* **Listed records**
######
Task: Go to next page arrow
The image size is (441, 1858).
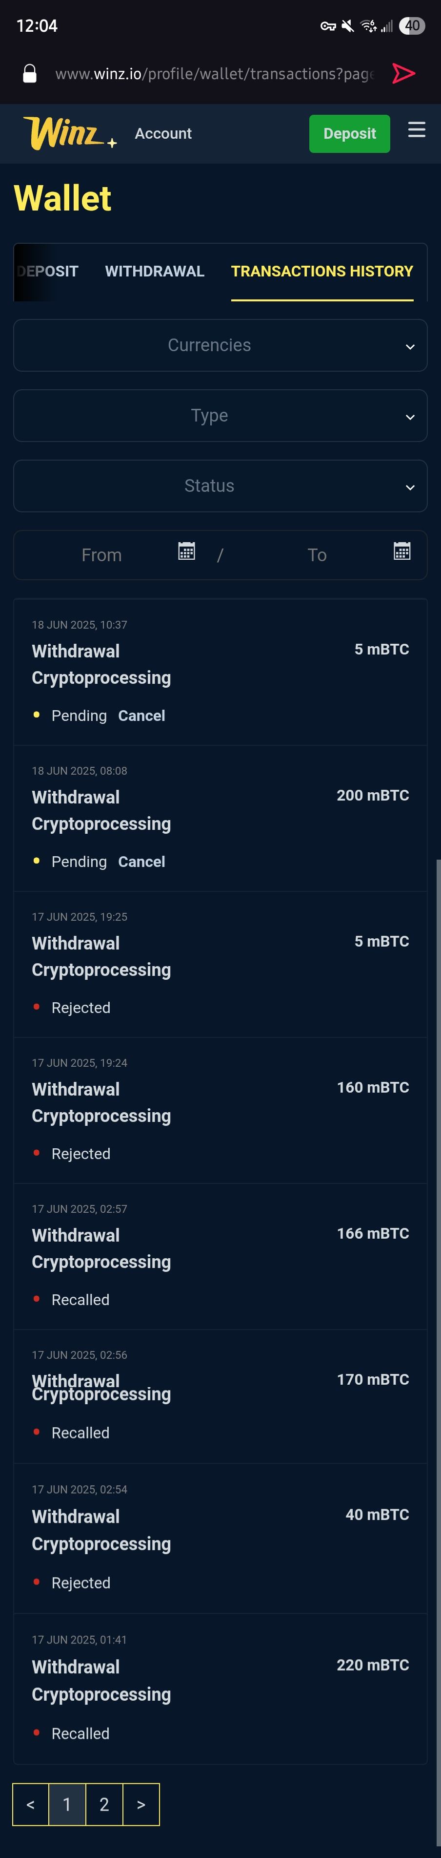Action: coord(141,1805)
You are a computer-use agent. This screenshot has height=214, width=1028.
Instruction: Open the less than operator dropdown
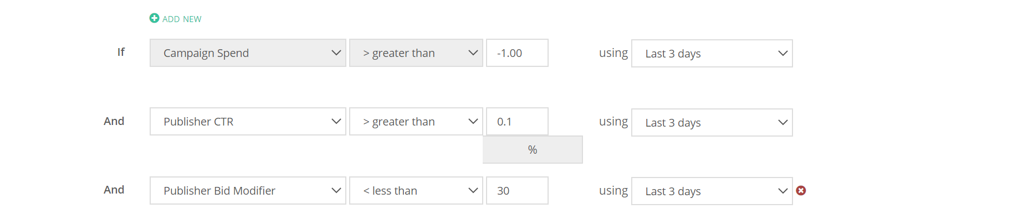tap(416, 191)
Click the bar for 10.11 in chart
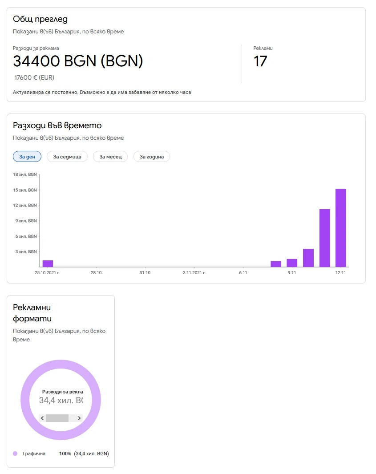 click(308, 258)
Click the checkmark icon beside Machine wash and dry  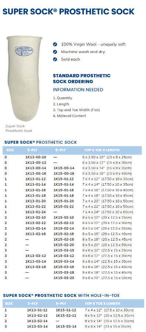coord(55,52)
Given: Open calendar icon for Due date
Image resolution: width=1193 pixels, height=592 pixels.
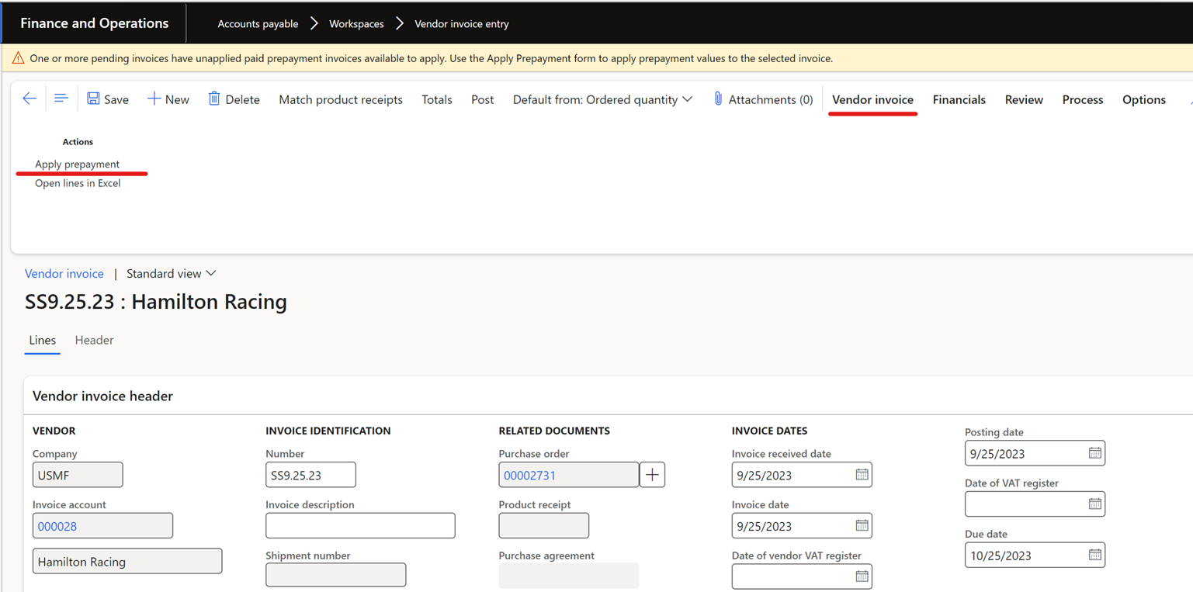Looking at the screenshot, I should pos(1094,555).
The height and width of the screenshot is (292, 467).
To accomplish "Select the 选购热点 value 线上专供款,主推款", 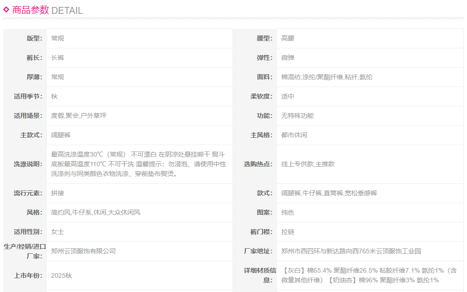I will 308,164.
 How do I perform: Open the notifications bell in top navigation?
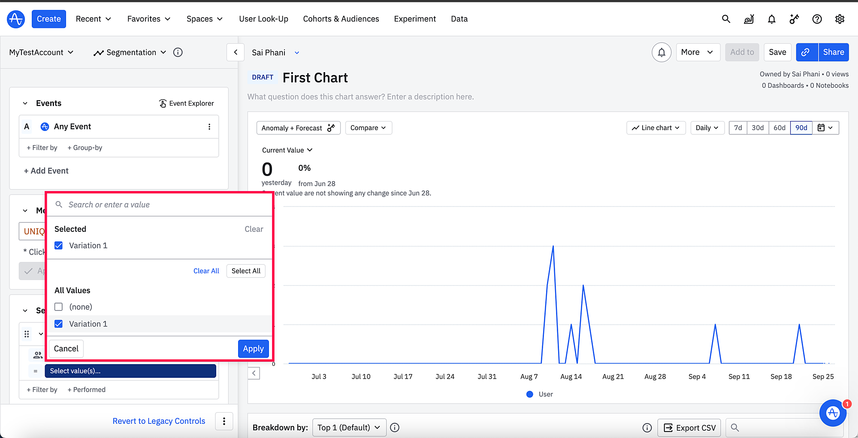tap(771, 19)
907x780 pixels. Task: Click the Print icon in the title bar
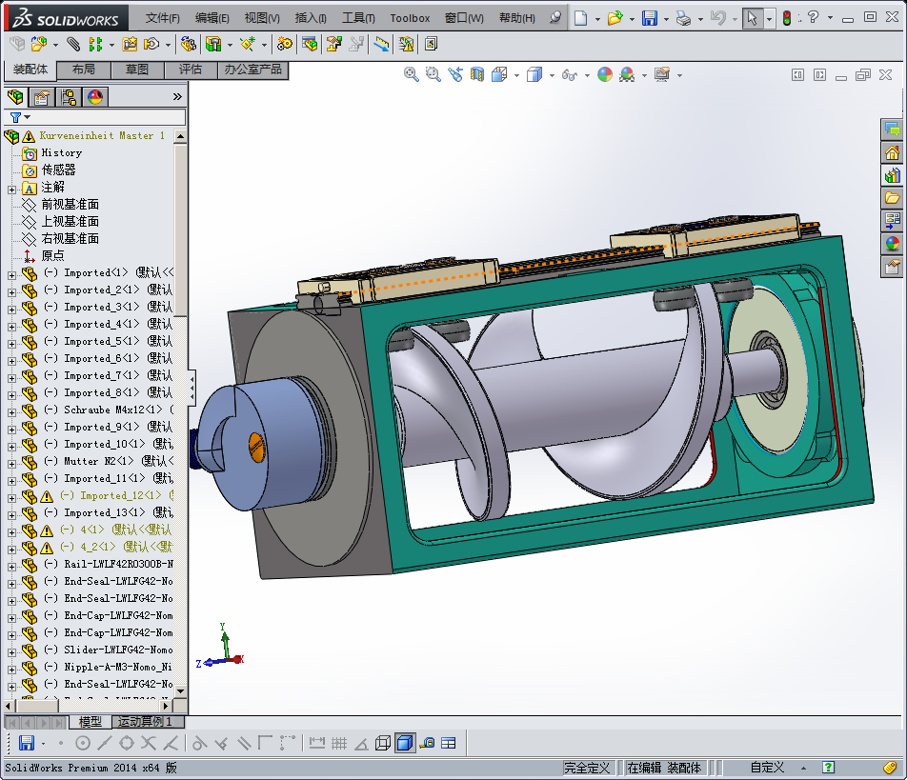(x=683, y=18)
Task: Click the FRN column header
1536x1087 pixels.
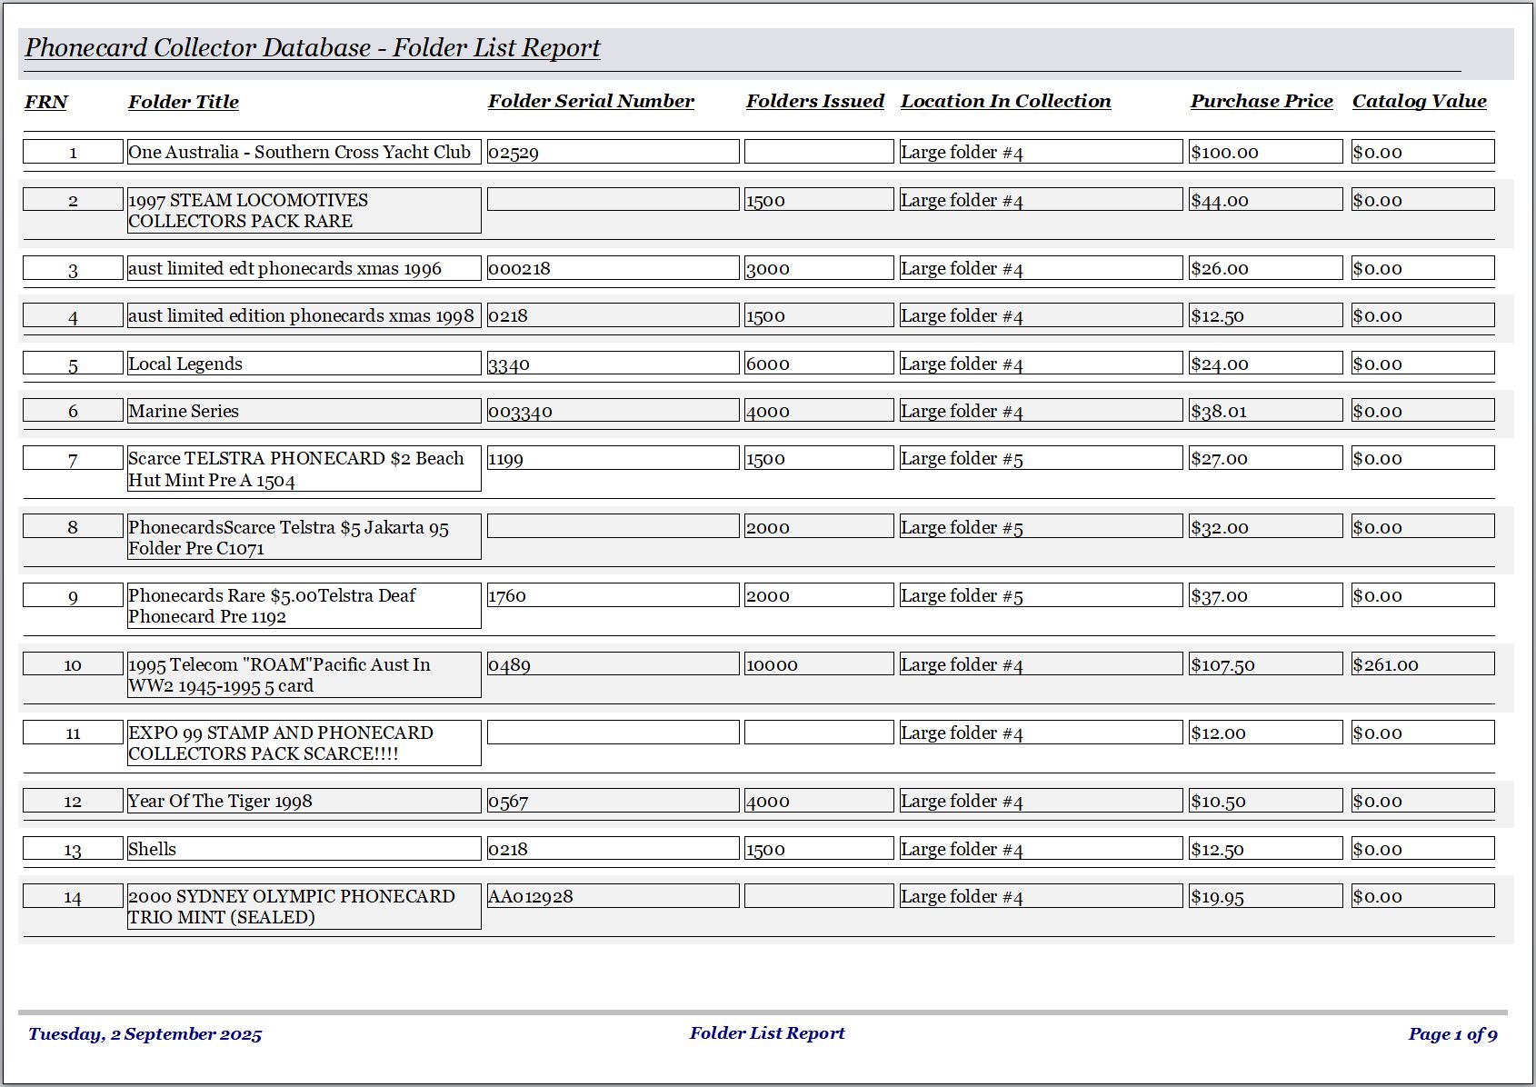Action: (46, 102)
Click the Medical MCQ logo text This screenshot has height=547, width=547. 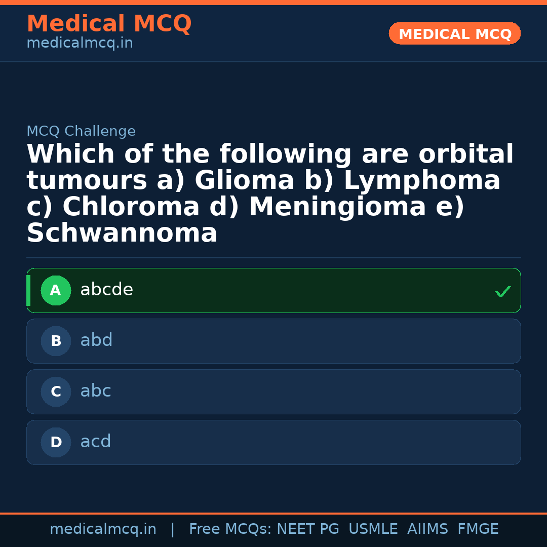pos(109,24)
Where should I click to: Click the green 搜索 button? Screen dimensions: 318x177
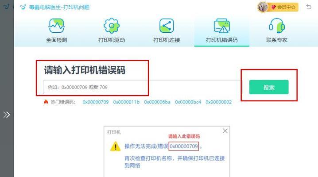(x=269, y=87)
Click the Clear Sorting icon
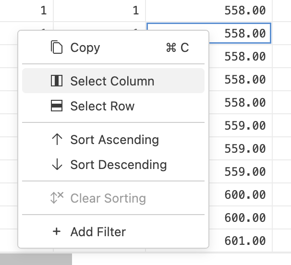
######
* **Activity**
Without the pictures, transcribe exactly the lines above from the one containing "Where should I" through the last.

* **Solution for this exercise**
Where should I click to: Click the green 搜索 button? Screen dimensions: 318x177
(x=269, y=87)
Click the Clear Sorting icon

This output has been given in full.